Mr Awesome's relationship with Squeak has always come easy. They have a special bond that is sweet to witness. And I've felt a closeness with Squish that is probably a result of exclusively breastfeeding him earlier and for longer (Squeak had a poor latch and it was much more difficult getting started).
This weekend, my husband was able to spend more time with Squish, and even soothe him to sleep several times (not easy - he is a baby that needs a lot of motion, yet low stimulation, to fall asleep). This was a huge confidence booster for Mr Awesome, and a giant relief for me. Bouncing that child to sleep 5+ times per day is killing my back and seriously working on my patience, if I'm being honest.
But then something strange happened. During the last feeding of the day, when he normally drifts peacefully to sleep, Squish started fussing and pulling off. He has been eating less, in my estimation, this whole week, but fussing is very unusual for my little voracious eater. I suspect I have a recent oversupply of milk or forceful letdown as their eating pattern has shrunken to eight feedings per day; while Squeak seems to love not having to work so hard, Squish is overwhelmed by the flow and constantly pulls off/gasps for air/takes rests. Anyway, tonight Squish would not calm down. Attempts to burp were for naught; his fussiness escalated into full-scale wailing; finally I handed him over to Mr A so I could finish feeding Squeak in peace.

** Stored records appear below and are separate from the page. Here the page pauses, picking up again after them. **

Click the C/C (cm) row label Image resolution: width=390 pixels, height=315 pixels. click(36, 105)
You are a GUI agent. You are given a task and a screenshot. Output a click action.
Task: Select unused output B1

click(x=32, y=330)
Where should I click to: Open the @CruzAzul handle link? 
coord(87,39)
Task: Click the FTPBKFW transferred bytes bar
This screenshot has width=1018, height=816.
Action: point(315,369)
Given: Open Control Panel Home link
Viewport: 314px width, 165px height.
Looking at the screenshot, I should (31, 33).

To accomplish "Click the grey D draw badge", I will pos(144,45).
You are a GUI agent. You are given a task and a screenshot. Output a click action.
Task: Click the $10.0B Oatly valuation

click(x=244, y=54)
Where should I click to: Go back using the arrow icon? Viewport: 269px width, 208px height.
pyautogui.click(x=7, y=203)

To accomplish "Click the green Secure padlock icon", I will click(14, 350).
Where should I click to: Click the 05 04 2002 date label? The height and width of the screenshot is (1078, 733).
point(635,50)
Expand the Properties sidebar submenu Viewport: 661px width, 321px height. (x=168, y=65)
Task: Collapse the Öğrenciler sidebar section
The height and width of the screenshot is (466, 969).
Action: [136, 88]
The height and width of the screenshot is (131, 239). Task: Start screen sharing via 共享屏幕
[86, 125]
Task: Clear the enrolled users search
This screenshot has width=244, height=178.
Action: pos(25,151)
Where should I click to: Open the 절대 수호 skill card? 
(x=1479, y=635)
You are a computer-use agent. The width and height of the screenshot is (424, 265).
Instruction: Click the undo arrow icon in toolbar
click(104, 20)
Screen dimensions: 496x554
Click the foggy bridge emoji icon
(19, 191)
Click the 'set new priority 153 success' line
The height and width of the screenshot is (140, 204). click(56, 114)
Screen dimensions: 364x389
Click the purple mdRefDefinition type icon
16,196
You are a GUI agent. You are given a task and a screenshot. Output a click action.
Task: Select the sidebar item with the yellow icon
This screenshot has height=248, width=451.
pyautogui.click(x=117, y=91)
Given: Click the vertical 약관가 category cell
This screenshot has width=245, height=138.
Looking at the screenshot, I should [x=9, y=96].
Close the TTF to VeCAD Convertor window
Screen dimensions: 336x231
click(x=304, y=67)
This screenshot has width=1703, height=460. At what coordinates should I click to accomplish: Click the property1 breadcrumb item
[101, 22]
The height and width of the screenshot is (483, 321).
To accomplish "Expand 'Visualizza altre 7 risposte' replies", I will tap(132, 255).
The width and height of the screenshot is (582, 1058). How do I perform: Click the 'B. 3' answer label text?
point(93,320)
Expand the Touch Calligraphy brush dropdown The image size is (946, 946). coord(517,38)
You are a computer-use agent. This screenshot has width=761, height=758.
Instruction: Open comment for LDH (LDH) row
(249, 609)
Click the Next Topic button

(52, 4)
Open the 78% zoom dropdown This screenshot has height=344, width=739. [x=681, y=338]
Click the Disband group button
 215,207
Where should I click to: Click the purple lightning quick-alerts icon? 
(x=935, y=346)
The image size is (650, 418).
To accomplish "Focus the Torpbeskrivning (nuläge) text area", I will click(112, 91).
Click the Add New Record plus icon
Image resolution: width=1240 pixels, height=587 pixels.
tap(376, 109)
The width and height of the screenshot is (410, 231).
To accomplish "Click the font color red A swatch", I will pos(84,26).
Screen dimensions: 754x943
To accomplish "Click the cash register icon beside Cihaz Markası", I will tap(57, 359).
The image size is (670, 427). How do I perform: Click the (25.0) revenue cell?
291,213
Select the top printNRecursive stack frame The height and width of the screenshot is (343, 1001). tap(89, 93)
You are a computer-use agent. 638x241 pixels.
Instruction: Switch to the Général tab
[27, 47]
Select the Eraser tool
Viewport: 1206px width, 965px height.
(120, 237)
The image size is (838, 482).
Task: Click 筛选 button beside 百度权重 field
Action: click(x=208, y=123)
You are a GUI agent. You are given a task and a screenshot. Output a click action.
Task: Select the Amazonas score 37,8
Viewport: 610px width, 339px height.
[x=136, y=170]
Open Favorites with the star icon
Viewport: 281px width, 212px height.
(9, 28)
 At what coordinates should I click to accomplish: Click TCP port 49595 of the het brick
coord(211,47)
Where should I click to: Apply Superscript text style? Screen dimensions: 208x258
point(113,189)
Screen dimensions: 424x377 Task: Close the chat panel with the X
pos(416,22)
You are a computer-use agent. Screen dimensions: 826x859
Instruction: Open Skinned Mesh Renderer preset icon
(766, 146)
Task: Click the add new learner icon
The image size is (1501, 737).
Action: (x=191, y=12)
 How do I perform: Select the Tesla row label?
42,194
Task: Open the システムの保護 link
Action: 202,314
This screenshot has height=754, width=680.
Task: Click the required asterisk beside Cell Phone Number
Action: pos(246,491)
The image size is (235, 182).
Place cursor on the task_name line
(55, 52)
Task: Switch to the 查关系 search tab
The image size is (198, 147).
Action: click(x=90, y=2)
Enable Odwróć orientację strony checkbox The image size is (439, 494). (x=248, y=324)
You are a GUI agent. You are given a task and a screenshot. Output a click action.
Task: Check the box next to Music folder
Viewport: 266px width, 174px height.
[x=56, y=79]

Luckily, Squish was able to calm down and settle into a deep sleep in his dad's arms.
I was glad. And upset.
I'm pretty sure there is an actual physical cause for my boy's distress - forceful letdown, too much foremilk, maybe even a touch of virus - and knowing my child is not feeling particularly well is upsetting to this new mother. I plan on calling the doctor in the morning just to check in.
But there is a little place in me that was shaken with surprising force when I couldn't soothe my little boy, and his dad could.
I'm not the one and only.
Don't get me wrong, this is great. I can rest my back, eat a little something, find relief in the knowledge that his stirring isn't the beginning of a(nother) long battle into slumber. And I did take the opportunity to practice self-care (snack, etc.). But what it comes down to is that I am devoting my whole self, physical, emotional, mental, spiritual, into this task of motherhood day in and day out, and sometimes the whole of me is going to fall short. Mr A is no less devoted, but this is not his full-time job. I feel bruised as a professional.
I've been considering remaining a full-time mother next year as well. The idea that I could devote myself entirely to this vocation, could give my all 24/7 for years on end, and still be so replaceable is somewhat shattering. Does every professional mother feel like an empty shell sometimes - having given everything and still been found wanting?
There are too many reminders in my life that there is a way to ensure you are your child's sun, moon, and stars: be a single parent. I would never trade my relationship with Mr Awesome, or my sons' relationship with their dad, to put myself at the center of the boys' universe.
This is just my ego, hopped up on hormones, wondering, am I good enough at my job? If I am not the one and only, what is a mother and how am I going to define myself, to myself, in the coming year?